Nas favelas que proíbem “tirar de giro e chamar no grau” as motocicletas (seja lá o que forem tais atos) sob pena de másculo e maiúsculo “CACETE”, também não ficará barato – explica a mesma faixa – “roubar na quebrada”. Não é necessário acrescentar que os detentores locais do monopólio da força, a gangue de narcotraficantes, tampouco permitem assassinatos cometidos por outrem. As grandes leis, as leis importantes por ontologicamente anteriores ao Estado e à ONG armada que o sucede, continuam valendo “na quebrada”; destarte, ameaçar de cacete quem faça gracinhas com a moto não diminui a autoridade do narcolegiferante.
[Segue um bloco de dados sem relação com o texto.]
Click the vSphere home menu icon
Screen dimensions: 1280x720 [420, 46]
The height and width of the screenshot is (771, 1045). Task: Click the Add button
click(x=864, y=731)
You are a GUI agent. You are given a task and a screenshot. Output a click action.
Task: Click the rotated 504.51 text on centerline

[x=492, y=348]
Ele é “narco”, mas não “anarco”, se me faço entender. A mesma proibição em área ainda dominada pelo Estado – logo, onde se pode matar e roubar com relativa impunidade – só fortaleceria a anomia, por ser justamente percebida como anarcotirânica. E, mais ainda, esperar-se-ia que a proibição de uma quinta-feira fosse desautorizada na sexta e quiçá tornada obrigatória na segunda (no fim de semana só há movimento paraestatal, afinal).
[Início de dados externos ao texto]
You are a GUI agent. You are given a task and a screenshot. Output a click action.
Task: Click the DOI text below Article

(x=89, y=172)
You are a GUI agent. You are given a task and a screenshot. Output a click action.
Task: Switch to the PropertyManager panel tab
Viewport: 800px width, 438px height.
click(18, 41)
Esta simultaneidade da anomia anárquica em relação às grandes leis e a inflexibilidade em relação às irrelevantes é a essência da anarcotirania. É o desvio do poder oriundo do papel de mantenedor de instituições do Estado para o exercício puramente arbitrário de autoridade. Mao Tsé-Tung estava errado: a autoridade não surge da ponta de um fuzil. Ela surge da necessidade social de ordem, de que – quando a escala é suficientemente grande – brota a necessidade de haver alguém a quem se possa terceirizar a manutenção de tal ordem. O fuzil de Mao garantiu-lhe o poder na China por ter expulsado os japoneses e o Kuomintang, fazendo cessar uma guerra total em que ninguém podia viver em relativa paz. Hitler tomou o poder para então ganhar fuzis, por ter sabido prometer o fim de uma anomia reinante. Num país ordenado e pacífico – a Suíça dos últimos séculos, por exemplo – fuzis jamais conquistariam o poder; no máximo obteriam uma paz de cemitério ao obliterar a população.
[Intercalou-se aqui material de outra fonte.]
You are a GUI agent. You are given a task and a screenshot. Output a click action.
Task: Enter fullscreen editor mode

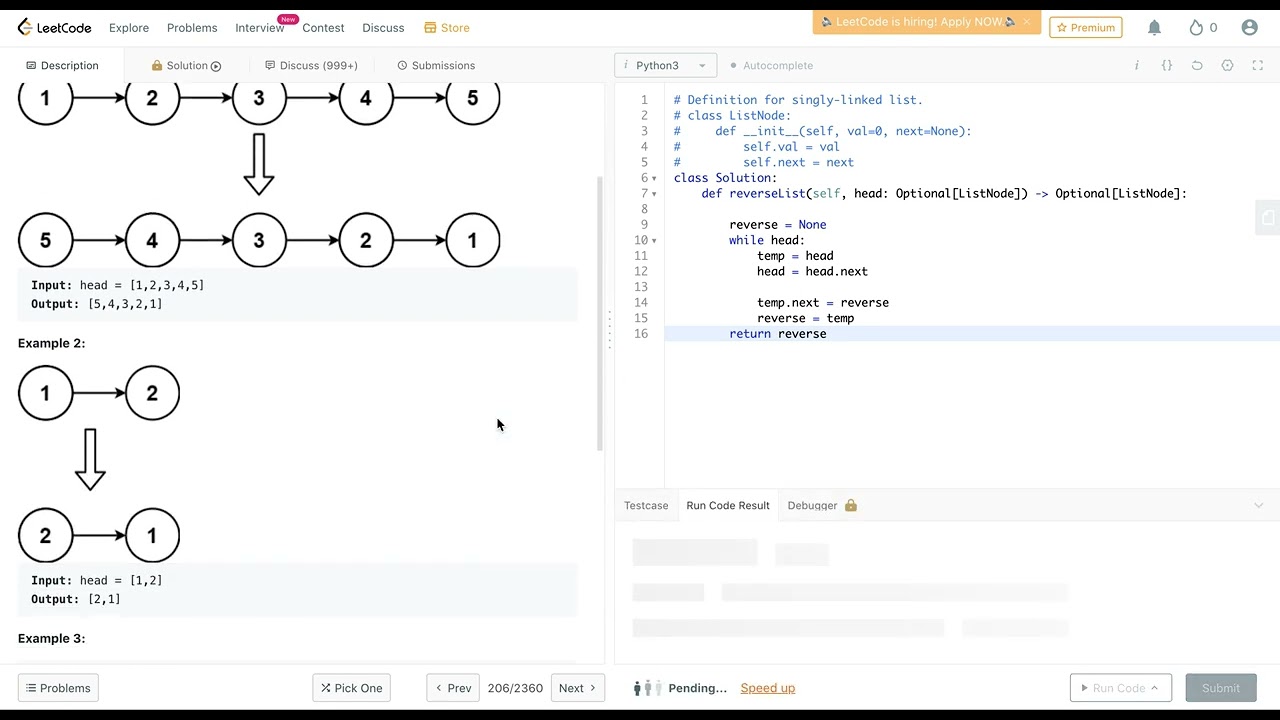pyautogui.click(x=1258, y=66)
Do guardinha de trânsito ao ministro do STF, passando pelos governadores e demais chefetes, cada um deles acha que está aumentando ou demonstrando a própria autoridade ao forçar o cumprimento de regrinhas tão irrelevantes quanto arbitrárias

Quando as instituições, em todos os níveis, geram anarcotirania ao redirecionar arbitrariamente o poder de manutenção de uma ordenação social que já perderam a capacidade de manter, criam-se vácuos. Vácuos morais ainda mais que vácuos de poder, na medida em que a anarcotirania elimina o que é a base do poder (estatal ou paraestatal): o consenso moral da importância das grandes leis; a percepção universal pelos membros da sociedade de que a manutenção da ordem está em mãos capazes; a tranquilidade para trabalhar sem ter de cuidar pessoalmente do que é problema social. Este mesmo jornal já publicou um artigo em que Bruna Frascolla comparava – em outros termos e com outros interesses – a anarcotirania da região ainda dominada pelo Estado no Rio de Janeiro com a relativa tranquilidade (ao menos em termos de cracudos agressivos) de um bairro dominado por uma milícia e de uma cidadezinha baiana. Evidentemente, a zorra anarcotirânica era pior que a da “rua dos cabarés” baiana e que a do bairro em que os milicianos sustentavam seu poder não pelos fuzis, mas pela manutenção de alguma ordem. Previsível, diria eu (do alto de minha teorização interiorana) ou (conhecedor na prática) o habitante da rua francesa ou americana favelizada e sujeita a surtos de tifo.

Tifo, em pleno século 21, nos países mais ricos do mundo?! Taí coisa que só a anarcotirania faz por você. Bom, pelo menos agora, até que seja revogada a última ordem arbitrária do excelentíssimo governador, daquele papelzinho não precisaremos mais para viajar por aqui com octogenárias e seus cachorrinhos. Já é alguma coisa.